“The way in which knowledge progresses, and especially our scientific knowledge, is by unjustified (and unjustifiable) anticipations, by guesses, by tentative solutions … These (guesses) are controlled by criticism; that is, by attempted refutations …Criticism of our conjectures is of decisive importance: by bringing out our mistakes it makes us understand the difficulties of the problem which we are trying to solve. This is how we become better acquainted with our problem, and able to propose more mature solutions: the very refutation of a theory–that is, of any serious tentative solution to our problem–is always a step forward that takes us nearer to the truth. And this is how we can learn from our mistakes.”
Karl Popper, Conjectures and Refutations
This quote is from a book of scientific philosophy and basically I take it to mean that science can only progress by welcoming criticism. “Criticism”, as he says, “is of decisive importance.” We must put all out hypotheses to the test. Will it work in real life? And while I welcome the UFC and other sports arenas as partial laboratories, the ring isn’t the street and so we can’t make apple to apple comparisons. We have to use our brains and make conjectures and inferences and hypotheses and then test them.
Wing Chun is the science of in-fighting. We need to approach it scientifically. Can I really deploy this action fast enough to work when my opponent is fast and aggressive and possibly armed? This is true times 100 if they are actually armed.

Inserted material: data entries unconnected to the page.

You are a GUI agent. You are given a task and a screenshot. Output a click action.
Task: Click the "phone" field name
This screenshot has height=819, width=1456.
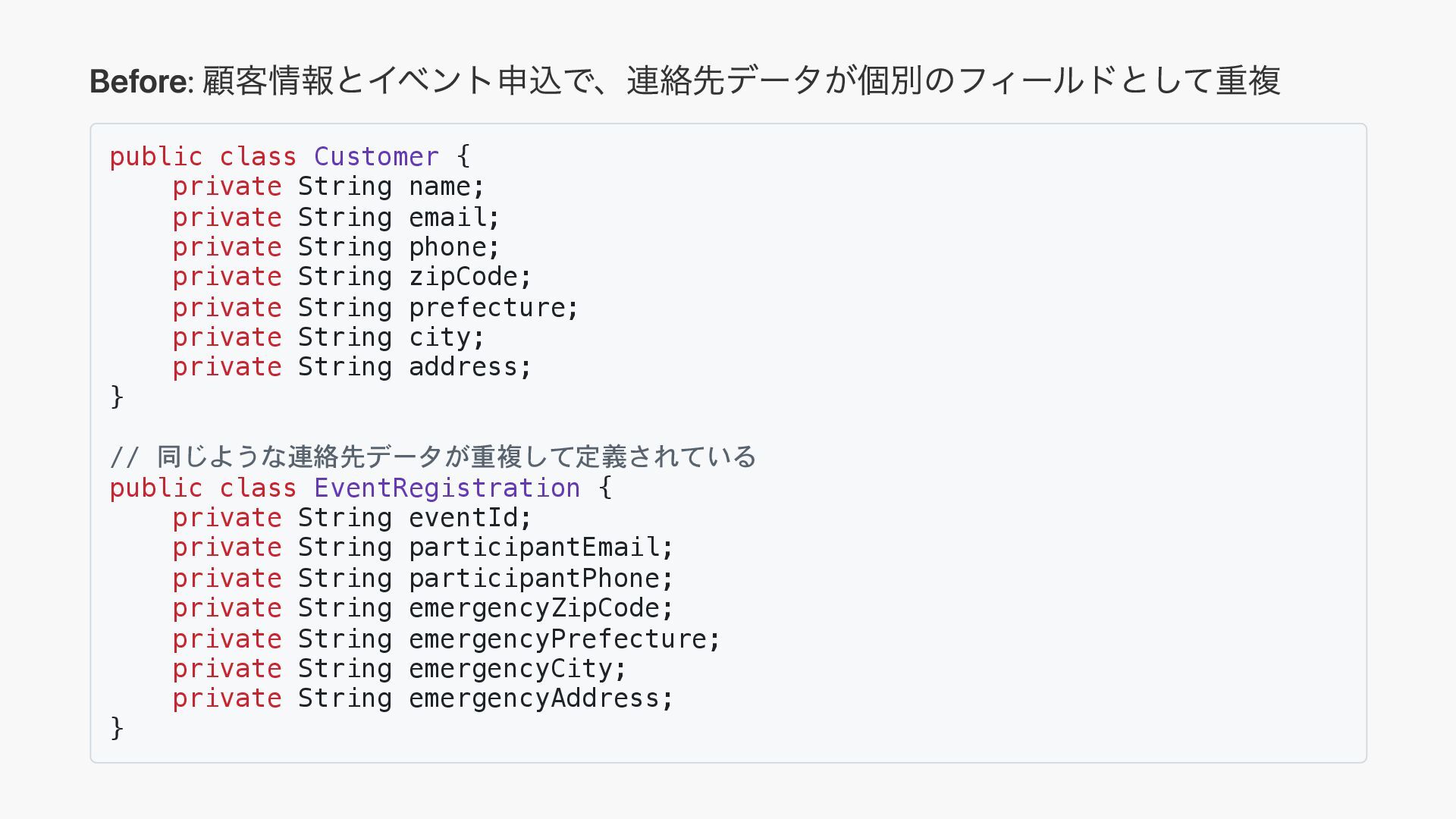click(447, 247)
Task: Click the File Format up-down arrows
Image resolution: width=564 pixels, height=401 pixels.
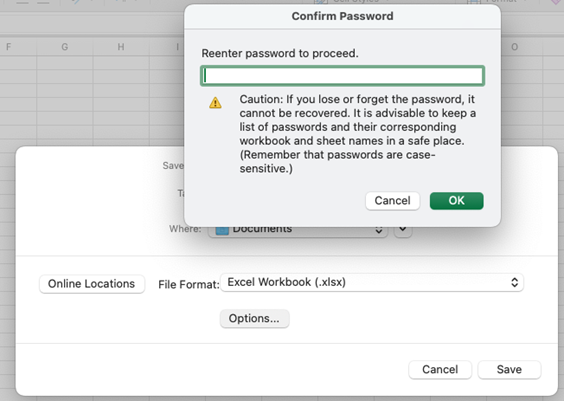Action: (515, 282)

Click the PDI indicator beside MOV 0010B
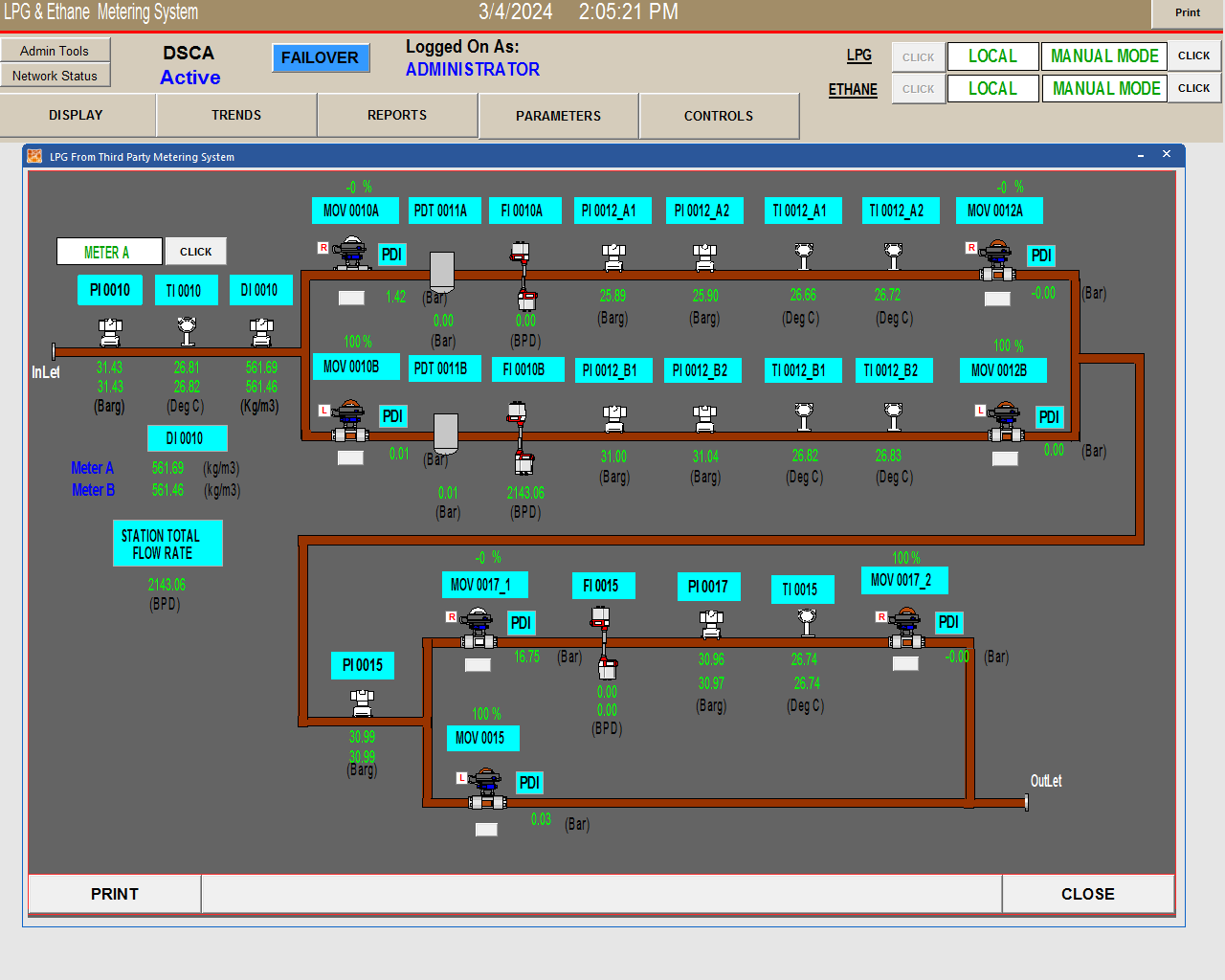coord(392,416)
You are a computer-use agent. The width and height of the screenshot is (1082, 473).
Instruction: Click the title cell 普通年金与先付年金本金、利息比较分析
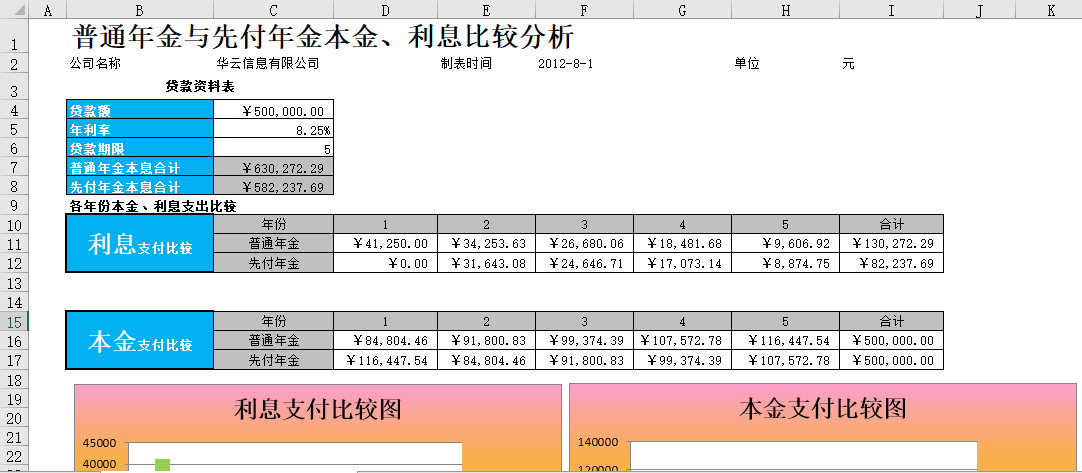[324, 38]
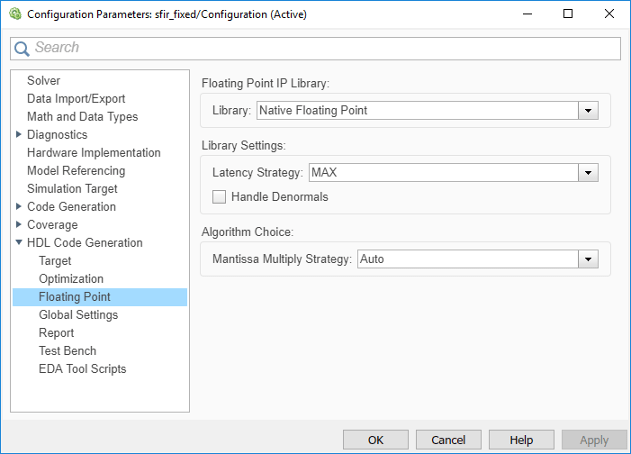Screen dimensions: 631x454
Task: Click the Configuration Parameters title bar icon
Action: [x=12, y=14]
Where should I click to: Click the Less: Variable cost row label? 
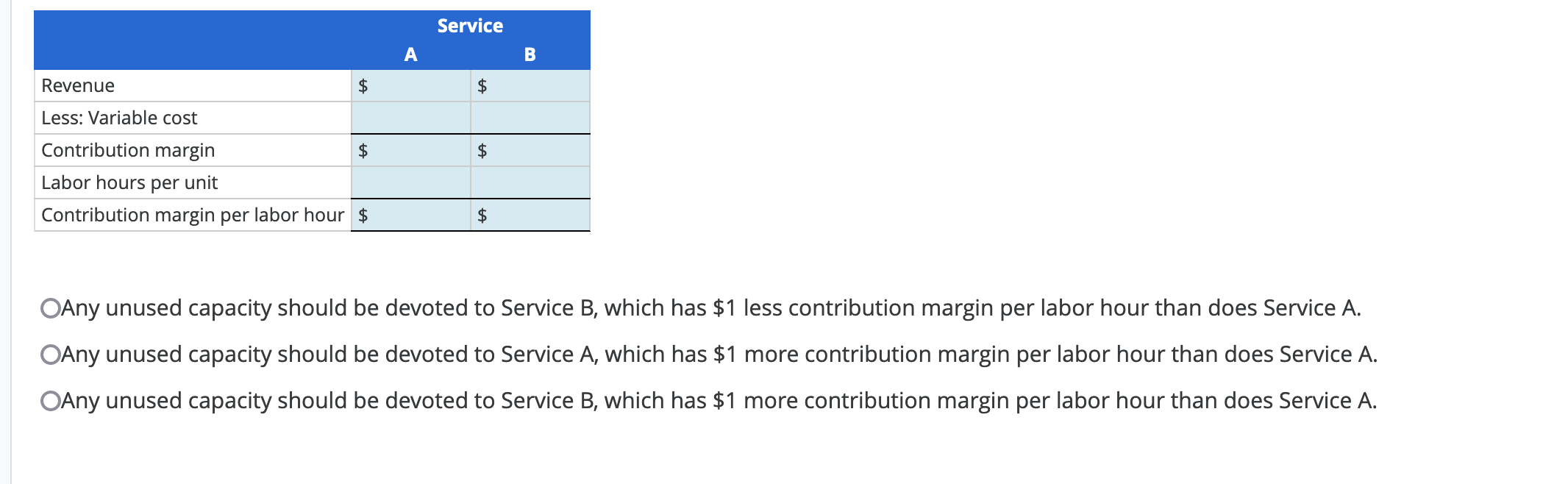click(119, 118)
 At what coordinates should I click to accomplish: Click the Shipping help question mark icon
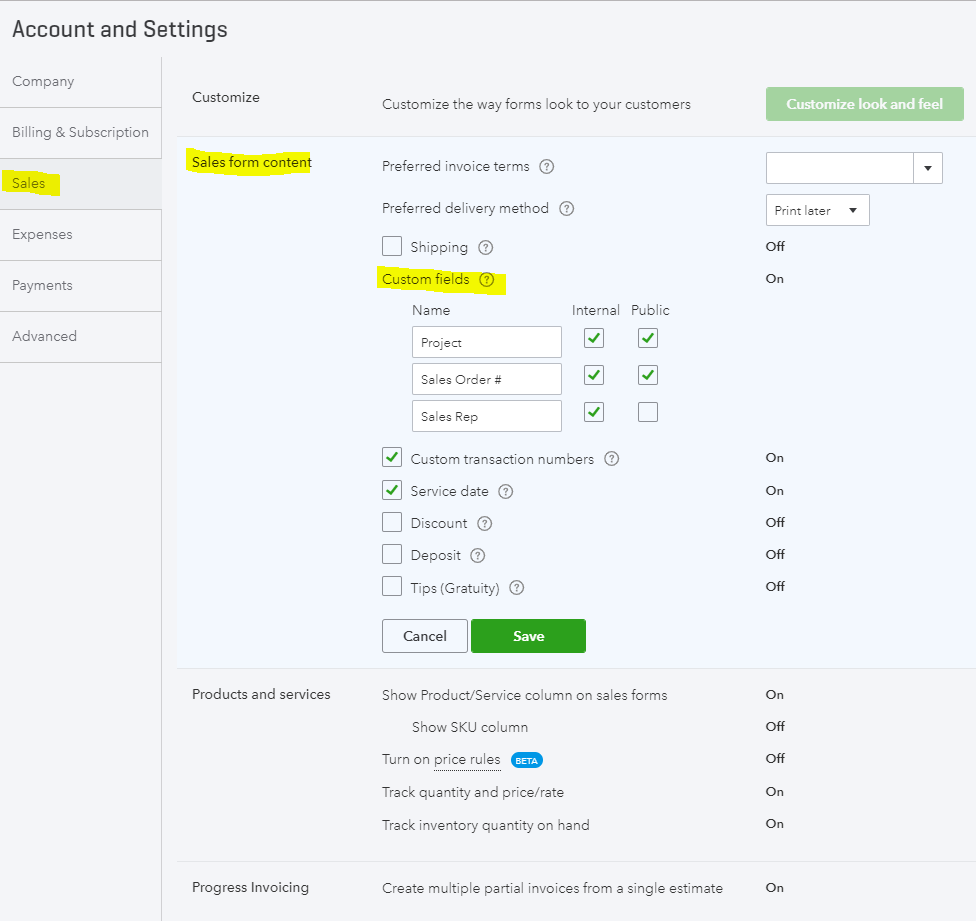click(486, 247)
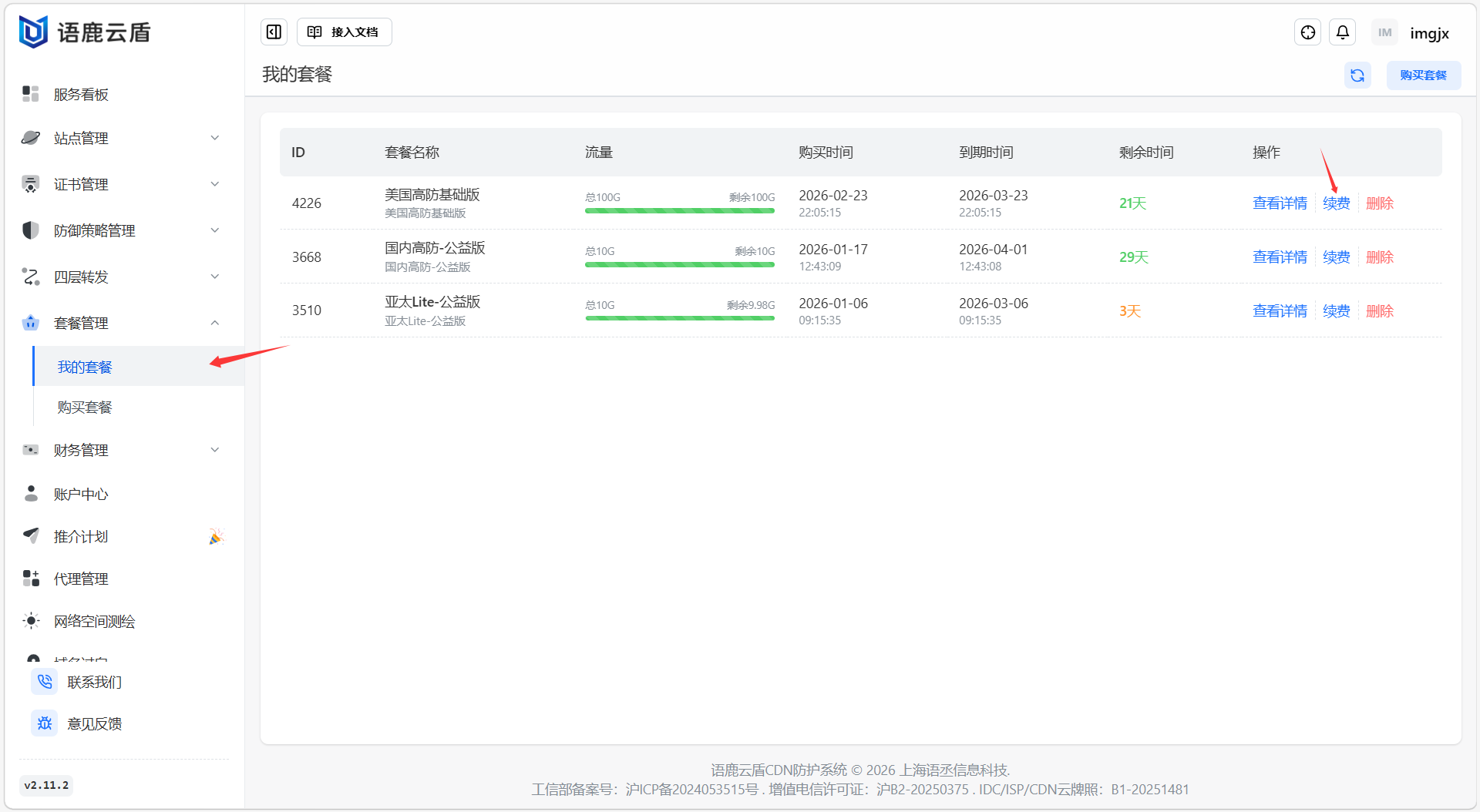Click the imgjx user avatar
The width and height of the screenshot is (1480, 812).
click(x=1384, y=32)
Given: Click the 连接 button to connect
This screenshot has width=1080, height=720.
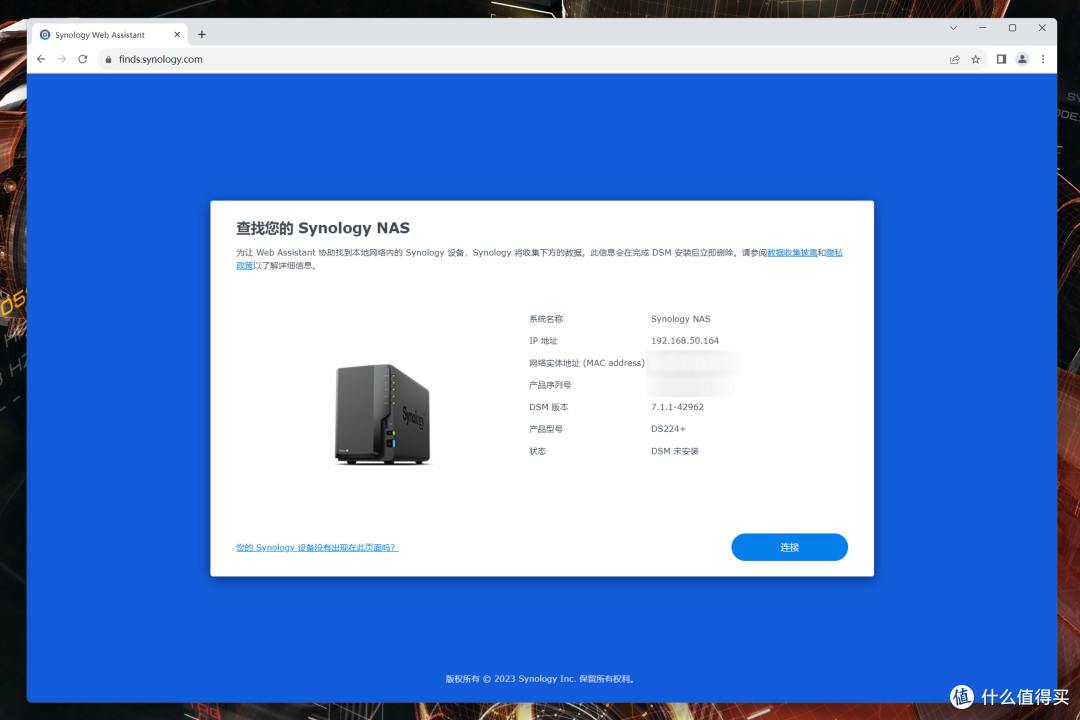Looking at the screenshot, I should [789, 547].
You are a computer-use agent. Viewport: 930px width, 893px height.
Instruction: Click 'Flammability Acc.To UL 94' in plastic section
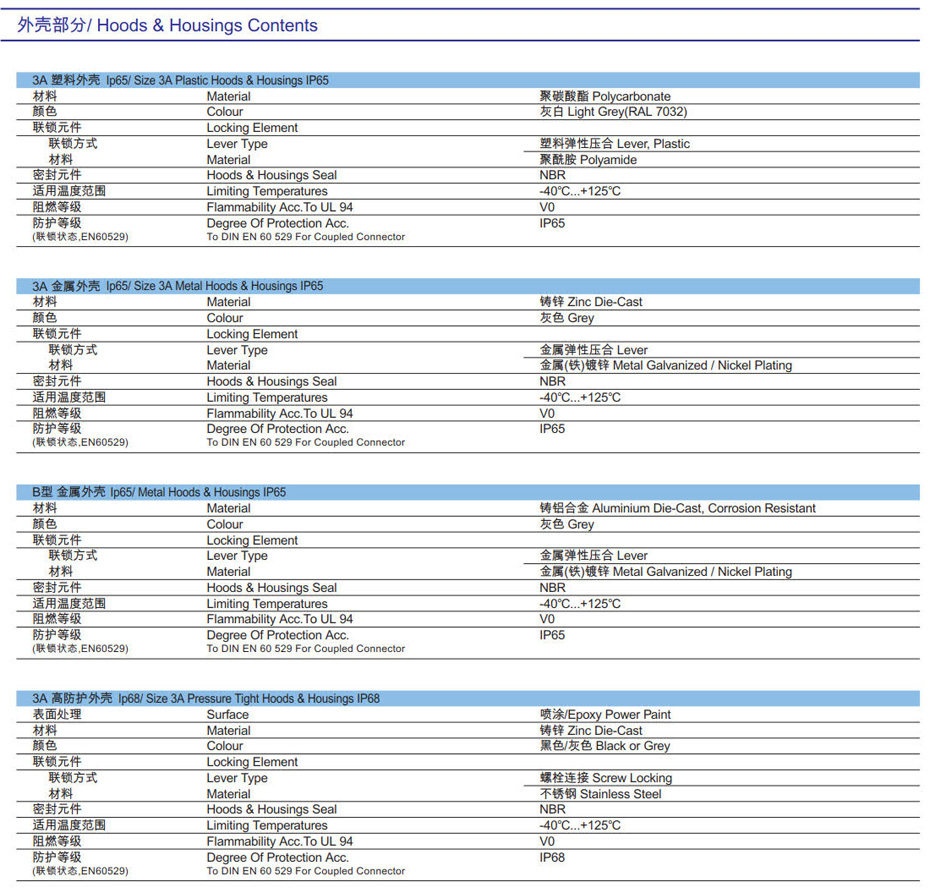[x=279, y=207]
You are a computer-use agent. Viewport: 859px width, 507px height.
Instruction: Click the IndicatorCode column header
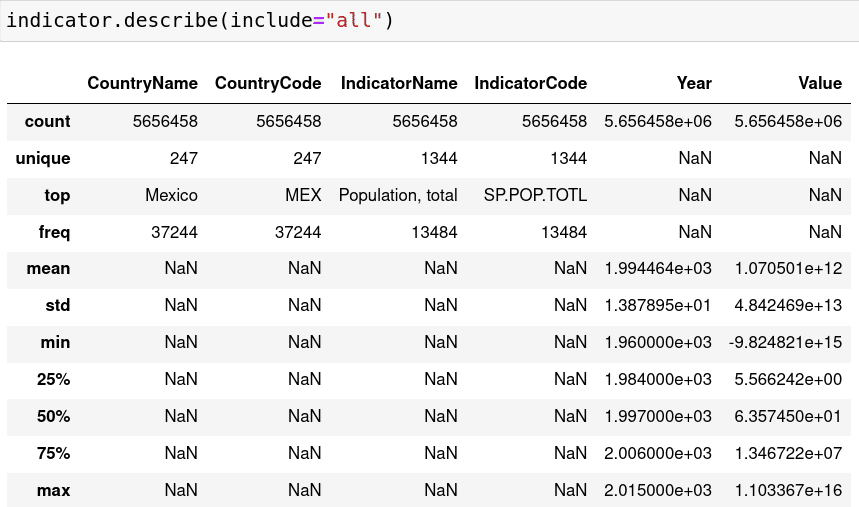tap(530, 83)
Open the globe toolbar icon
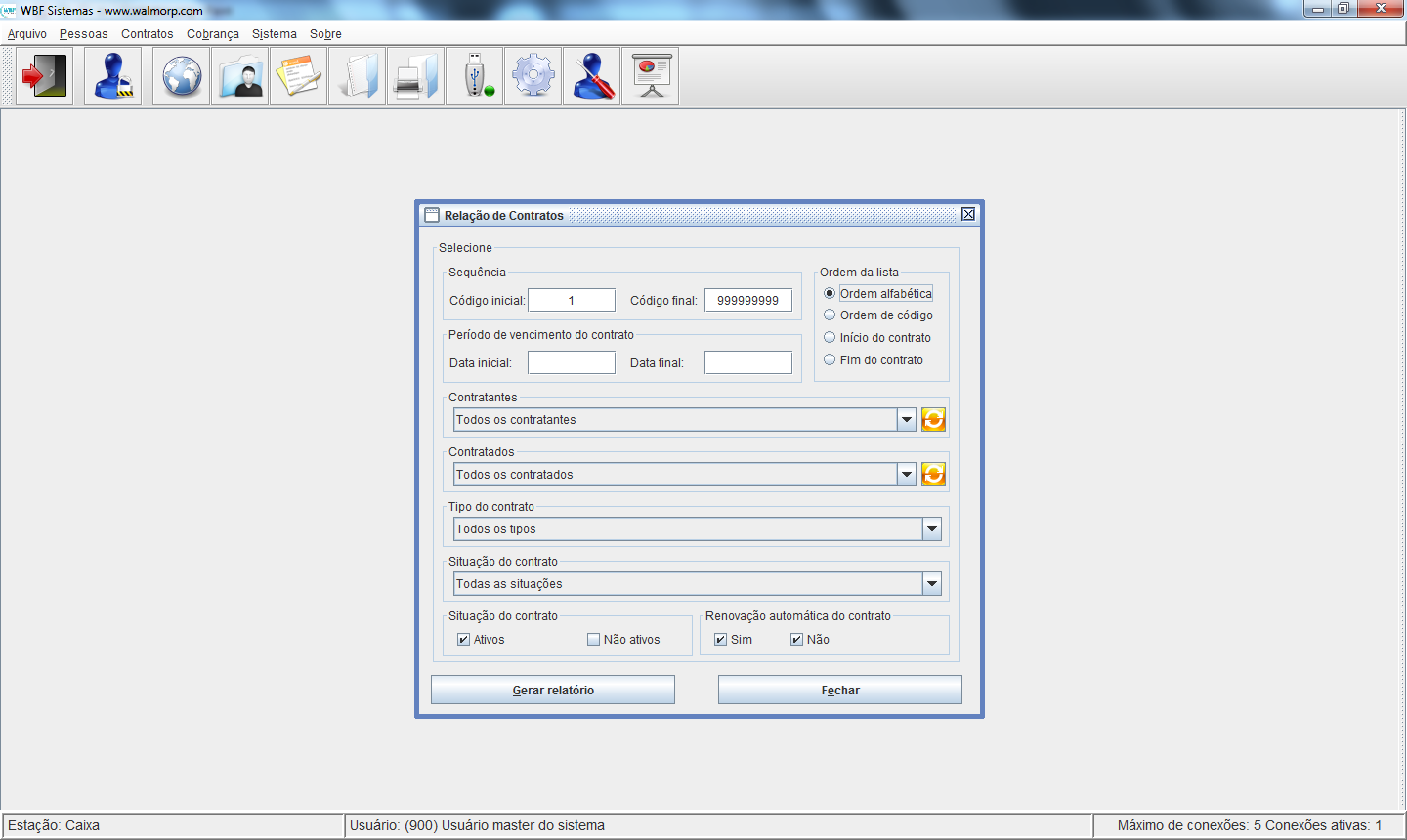This screenshot has width=1407, height=840. pos(182,76)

Is the action you are using in your school a fantasy? Put on some gear and creep a little closer to the line, as close as you can get. To me, this is not squared up at a distance but standing face to face as in an argument in a bar or in the doorway of your house. If some young, strong, fast opponent suddenly swung on you, what would work?
We can easily fool ourselves. Sometimes, we get an unpleasant wake-up call in a beat down. Lets test our hypotheses in the Kwoon, not on the street.